Personal information
- Full name: Peter Jakubička
- Date of birth: 8 September 1985 (age 40)
- Place of birth: Trnava, Czechoslovakia
- Height: 1.88 m (6 ft 2 in)
- Position: Defender

Team information
- Current team: FC Mönchhof
- Number: 16

Youth career
- Lokomotíva Trnava
- Spartak Trnava

Senior career*
- Years: Team / Apps / (Gls)
- 2004–2012: Spartak Trnava / 45 / (1)
- 2010–2011: → Šaľa (loan)
- 2011–2012: → OŠK Križovany (loan)
- 2012–2013: FC Mönchhof
- 2013–2015: FC Modranka
- 2015–2019: Blava Jaslovské Bohunice
- 2018: FK Spacince (loan)
- 2019–2022: Dynamo Malženice
- 2022–2025: SC Getzersdorf
- 2025–: ŠK Cífer

= Peter Jakubička =

Slovak footballer

Peter Jakubička (born 8 September 1985) is a Slovak football defender who currently plays for ŠK Cífer.

== Club career ==
Jakubička was a part of the Spartak Trnava squad in 2010. Altogether, he played 45 matches for Spartak, scoring 1 goal in a span of 8 years.

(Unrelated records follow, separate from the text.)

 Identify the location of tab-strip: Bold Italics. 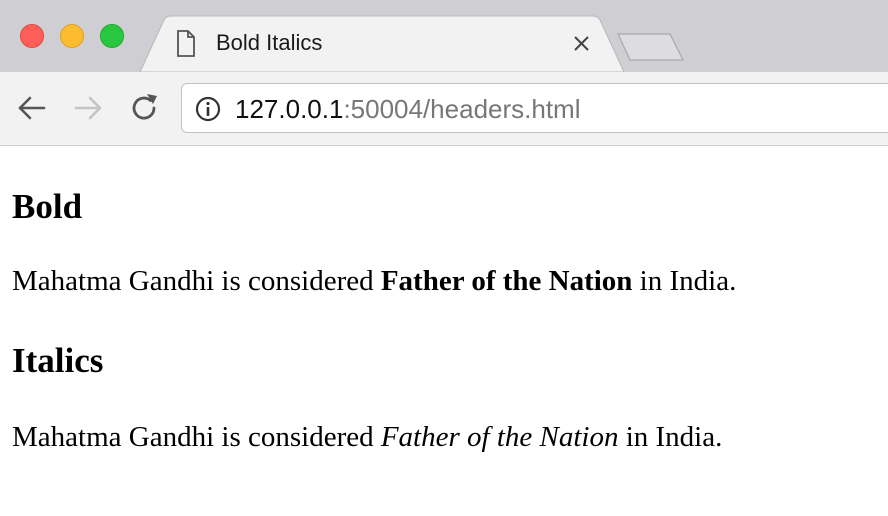
(444, 36).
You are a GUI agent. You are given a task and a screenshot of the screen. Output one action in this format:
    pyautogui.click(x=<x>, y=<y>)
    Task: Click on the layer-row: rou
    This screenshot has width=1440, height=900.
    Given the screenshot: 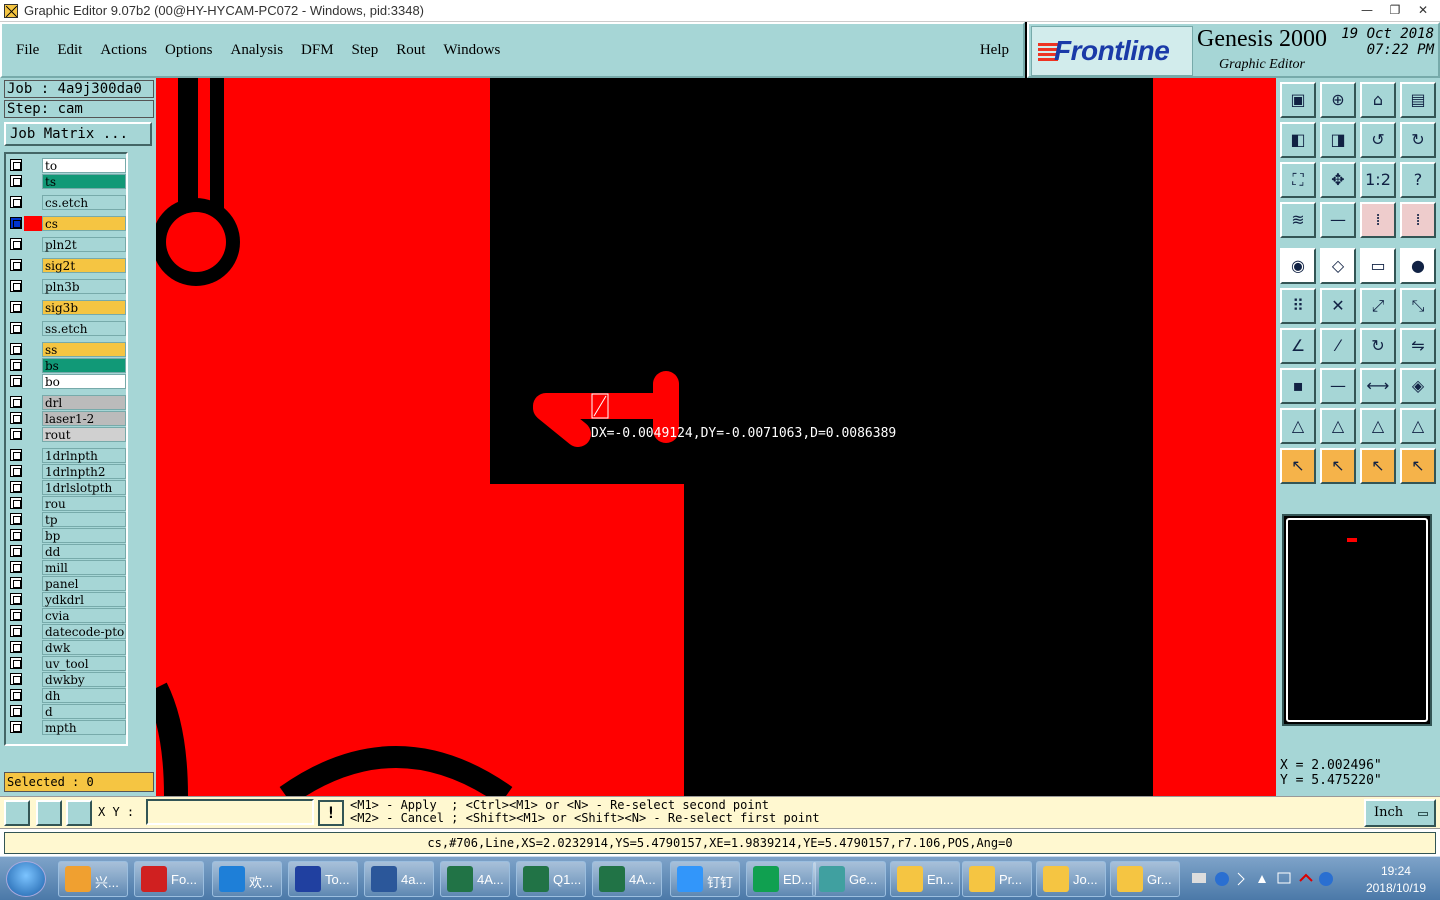 What is the action you would take?
    pyautogui.click(x=67, y=504)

In 2011, Jakubička played for FK Slovan Duslo Šaľa.

=== Later career ===
After his loan to OŠK Križovany, Jakubička would play for amateur sides such as FC Mönchhof, Modranka, Blava Jaslovské Bohunice, FK Spacince, and Dynamo Malženice. He made his debut for Malženice in a 1–0 loss against FC Imeľ. Jakubička later also played for SC Getzersdorf and ŠK Cífer.

== Personal life ==
Jakubička is married to Daniella, who gave birth to his first child, in 2011.